Вход/Регистрация
Встреча. Повести и эссе
вернуться

Хакс Петер

Шрифт:

Форстер подхватил поводья, перевесившись всем телом через борт.

Рядом, почти вплотную с собой, он увидел оскаленные волчьи зубы, с которых сбегала слюна. Тереза закричала. Ректор осенил себя крестным знамением, а жена его сложила пухлые ручки для молитвы. Наконец, впереди они завидели первые низенькие избы.

Укрощенные лошади повиновались его руке. Он остановил сани возле домика перед университетом, в котором они жили. Тереза, вся дрожа от пережитого ужаса, опиралась о него. Она вдруг почувствовала слабость. Он на руках поднял ее по лестнице и положил на диван. Сейчас приготовлю горячего кофе, сказал он, нам обоим это будет весьма кстати. Но она взглянула на него своими широко распахнутыми темными глазами и сказала: «Георг, прошу тебя… Сделай так, чтобы на мою долю больше не выпадало таких приключений. Если, конечно, хочешь, чтобы у тебя родился здоровый ребенок».

Он обнял и поцеловал ее. А на кухне надрывался кофейник, и вода залила всю плиту. А он думал: какая будет прекрасная жизнь. Это еще больше сплотит нас, и до скончания века мы будем неразлучны…

И вот он лежал на своей одинокой койке в Париже. И предавался воспоминаниям, которые терзали душу. Нет, нельзя им поддаваться, надо встать, выбраться из этого склепа и выйти на улицу.

Но не прошел он и сотни шагов до улицы Терезы, как ощутил ужасную слабость во всех членах. Оперся, чтобы не упасть, о стену. Подобрал его Хаупт, старый ворчун, отец одного клубиста из Майнца.

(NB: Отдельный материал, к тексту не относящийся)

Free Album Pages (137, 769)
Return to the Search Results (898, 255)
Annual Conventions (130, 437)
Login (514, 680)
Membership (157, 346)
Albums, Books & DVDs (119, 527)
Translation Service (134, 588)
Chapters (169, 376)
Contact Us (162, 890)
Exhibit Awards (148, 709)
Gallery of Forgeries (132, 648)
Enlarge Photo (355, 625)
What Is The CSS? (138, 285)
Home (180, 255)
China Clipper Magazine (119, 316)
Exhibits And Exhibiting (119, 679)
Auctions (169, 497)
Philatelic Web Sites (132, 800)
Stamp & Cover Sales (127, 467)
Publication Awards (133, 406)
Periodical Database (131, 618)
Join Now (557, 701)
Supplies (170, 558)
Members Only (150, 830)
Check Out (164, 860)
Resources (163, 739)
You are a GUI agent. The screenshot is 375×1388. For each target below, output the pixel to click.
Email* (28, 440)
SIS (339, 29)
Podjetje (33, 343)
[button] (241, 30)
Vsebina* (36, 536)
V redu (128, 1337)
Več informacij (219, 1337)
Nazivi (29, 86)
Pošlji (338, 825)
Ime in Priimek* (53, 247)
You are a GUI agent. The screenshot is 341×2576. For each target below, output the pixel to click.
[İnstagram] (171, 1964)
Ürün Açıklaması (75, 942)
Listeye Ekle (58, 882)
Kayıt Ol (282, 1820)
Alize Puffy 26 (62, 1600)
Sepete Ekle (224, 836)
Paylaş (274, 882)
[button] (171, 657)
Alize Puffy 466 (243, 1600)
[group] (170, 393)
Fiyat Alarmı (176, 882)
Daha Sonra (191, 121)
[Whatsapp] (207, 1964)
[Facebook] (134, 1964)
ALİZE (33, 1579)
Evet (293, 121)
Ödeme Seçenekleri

Он как раз шел к нему и помог добраться до своей комнаты.

«Очевидно, артрит, дорогой профессор. От него помогают только камфора, опиум и специальный бальзам из Мекки. Боли, наверное, очень чувствительные, не так ли? Попробуйте для начала камфору, очень рекомендую…»

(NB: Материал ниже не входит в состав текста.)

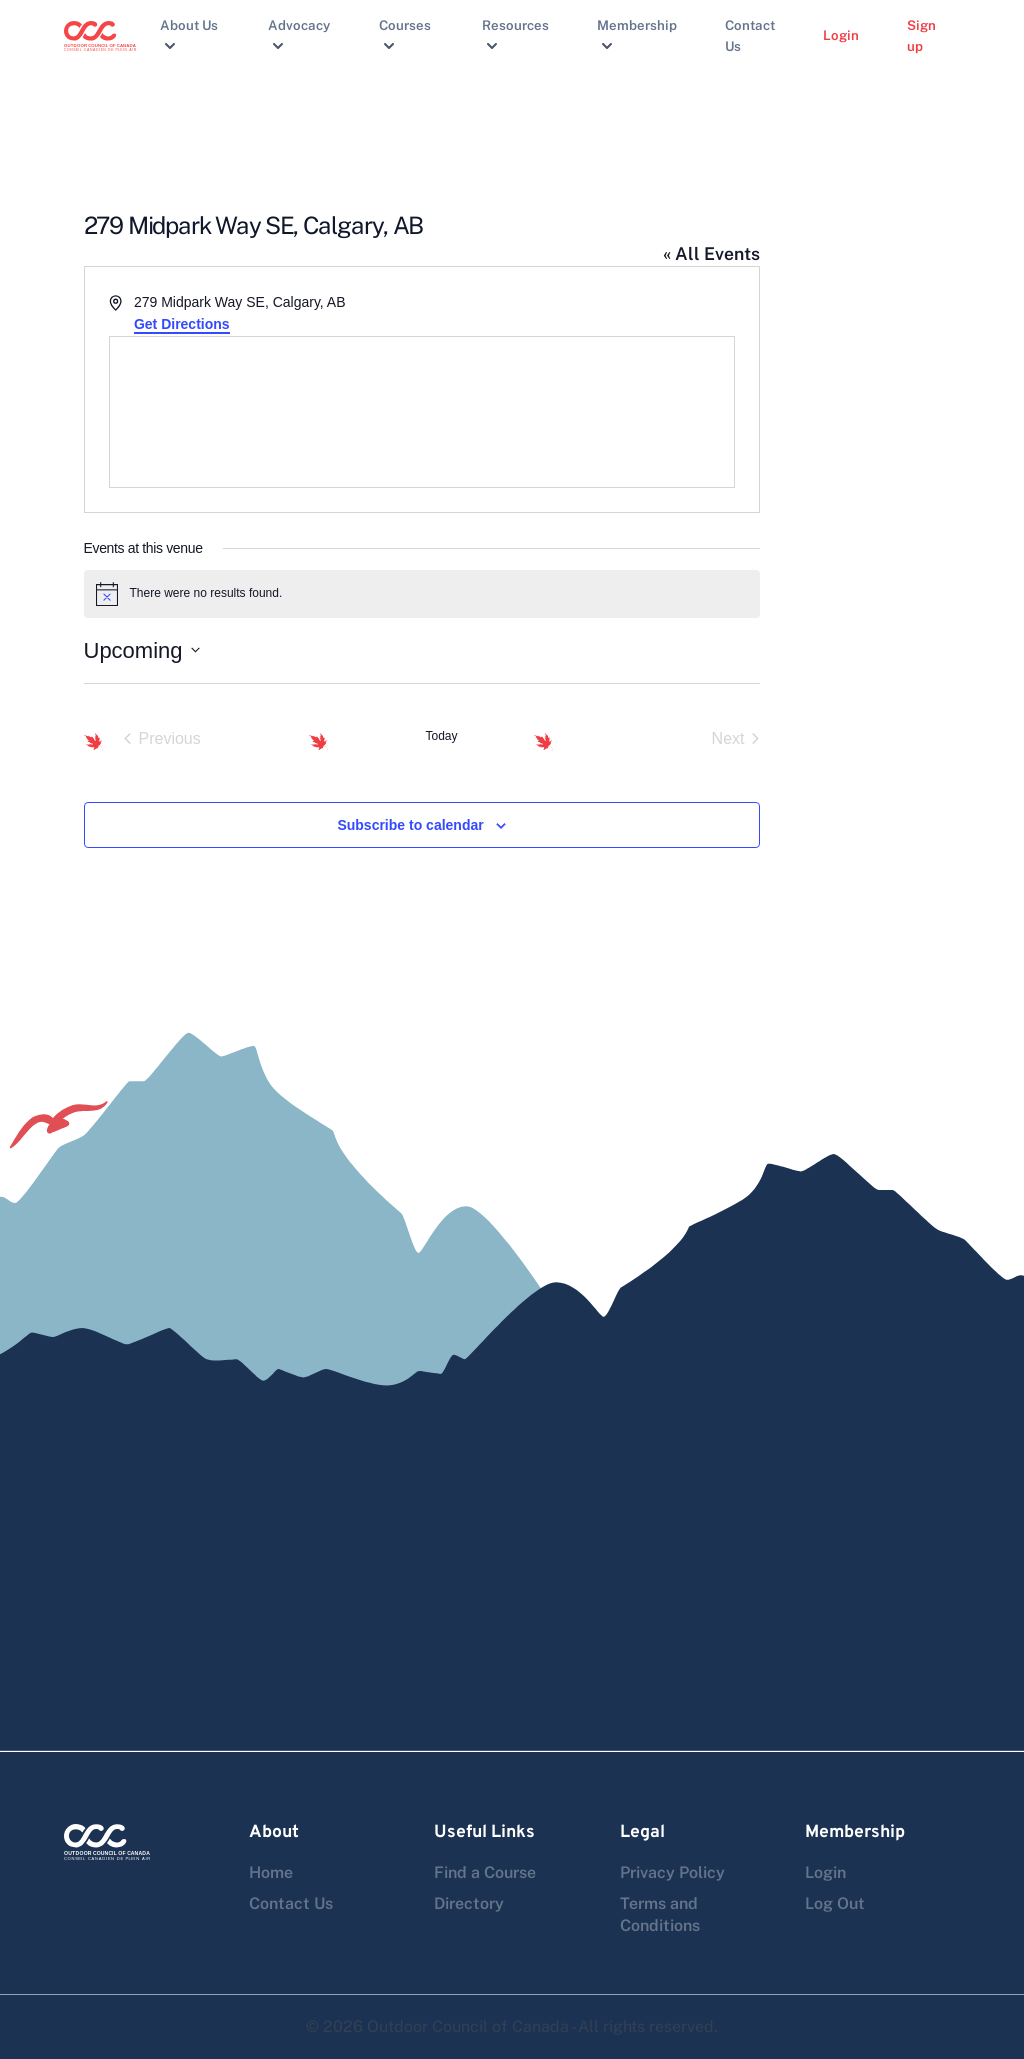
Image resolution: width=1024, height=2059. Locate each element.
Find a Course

Да, да, конечно, спасибо. Он и сам знал, что боли чувствительные. Левая рука болела так, что он готов был кричать от отчаяния. К чему эти мудреные проповеди с ученым видом? К чему лекции по фармакологии? Что он, сам, что ли, не знает? Хаупт, педант и всезнайка, на какую бы тему ни зашла речь, мог подолгу вытряхивать короба своих знаний и сведений. Так было и несколько дней назад, когда он помогал Форстеру перевести на французский статью о Швейцарии. Такие люди вечно бегают целый день с озабоченным видом, а толку от них мало.

Нет, этого пустомелю он не намерен больше терпеть.

«Послушайте, Хаупт, — сказал Форстер, — я бы хотел остаться один».

«Конечно, конечно. Только повторяю, артрит — серьезная штука. От него ужасные длительные боли…»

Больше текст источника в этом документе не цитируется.